I wanted to find all of the emails in my customer database that were duplicates. This could be because several people at the same business share an address or because someone is in the database twice with slightly different spellings of their name e.g.

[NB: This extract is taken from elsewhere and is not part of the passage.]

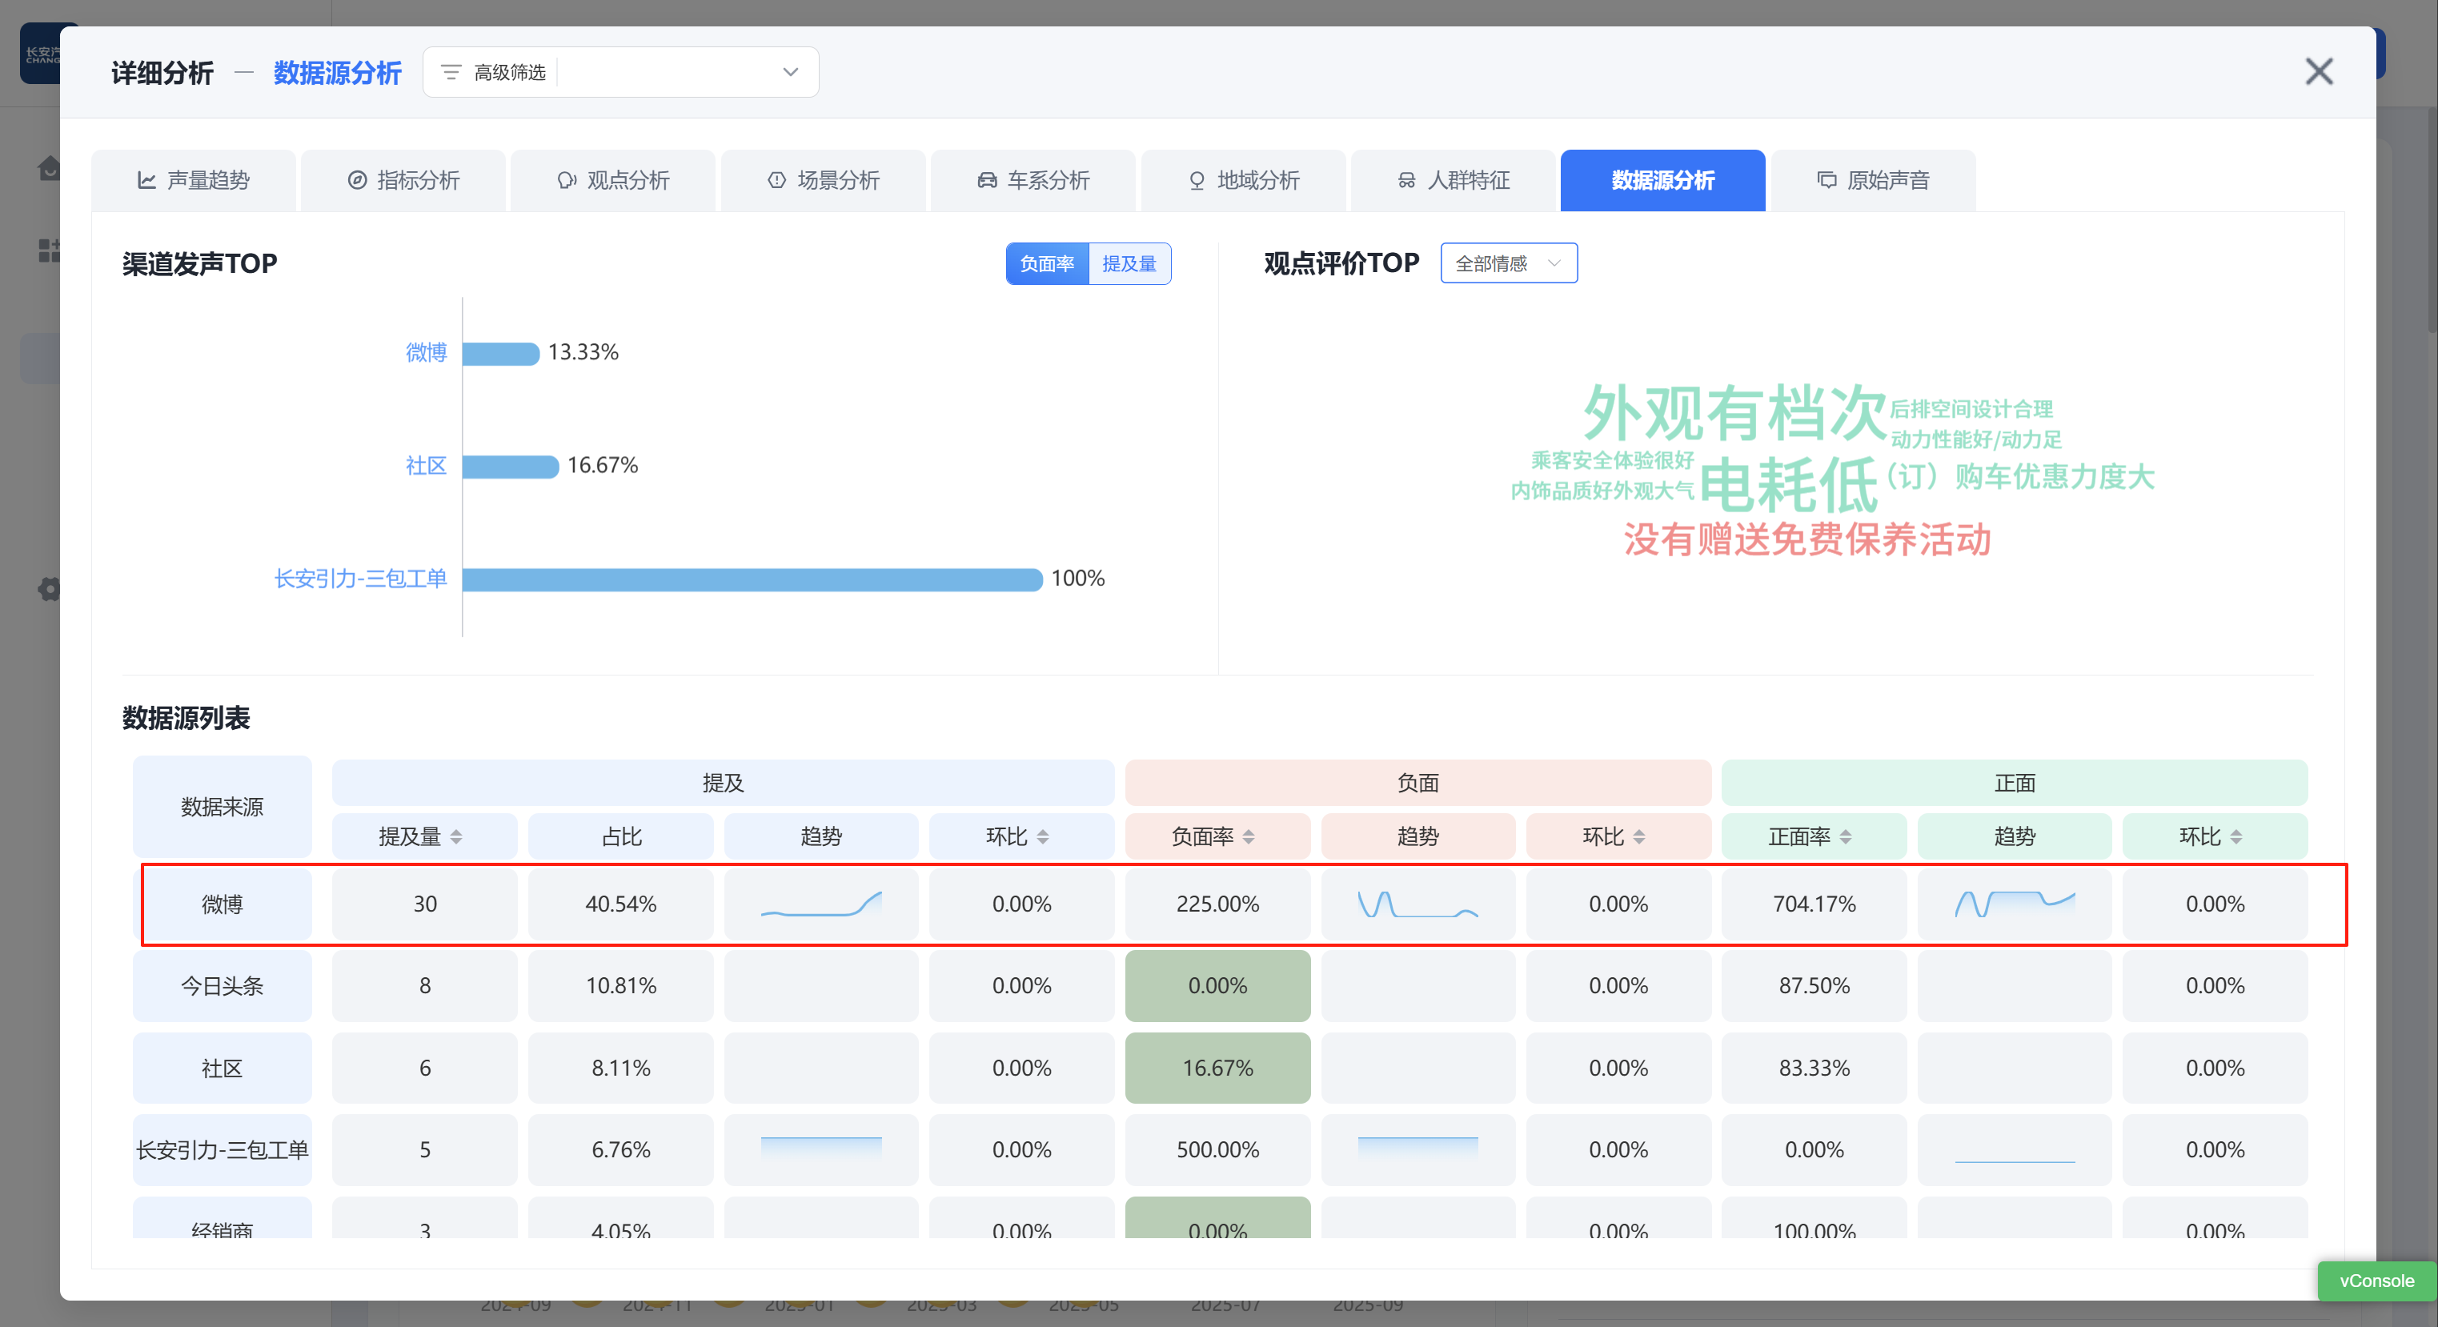Switch chart to 提及量 mode
The image size is (2438, 1327).
point(1129,264)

Kathy and Kathleen, or with and without a middle initial, etc.
Before I started I set all of the email addresses that were empty strings to NULL, since joins don’t match on NULL but do on empty strings.

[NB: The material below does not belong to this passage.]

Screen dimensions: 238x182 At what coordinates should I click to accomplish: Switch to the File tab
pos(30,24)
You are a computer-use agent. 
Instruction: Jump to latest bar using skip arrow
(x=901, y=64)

Then on the first try I used this:
SELECT t1.name, t1.email, t2.name, t2.email
FROM customers AS t1
INNER JOIN customers AS t2
ON t1.email = t2.email
WHERE t1.name <> t2.name
Or in WHERE notation.
SELECT t1.name, t1.email, t2.name, t2.email
FROM customers AS t1, customers AS t2
WHERE t1.email = t2.email
AND t1.name <> t2.name
I got 384 records, but I got a lot of duplicates where t1.name and t2.name are reversed. i.e.
Helen Jaffa hjaffa@ino.net Helen A Jaffa hjaffa@ino.net
Helen A Jaffa hjaffa@ino.net Helen Jaffa hjaffa@ino.net
To eliminate duplicates I used a UNION and two OUTER JOINS
SELECT t1.email, t1.name
FROM customers AS t1
LEFT OUTER JOIN customers AS t2 ON t1.email = t2.email
WHERE t1.name <> t2.name
UNION
SELECT t2.email, t2.name
FROM customers AS t2
LEFT OUTER JOIN customers AS t1 ON t1.email = t2.email
WHERE t1.name <> t2.name
This yielded 343 records and no duplicates.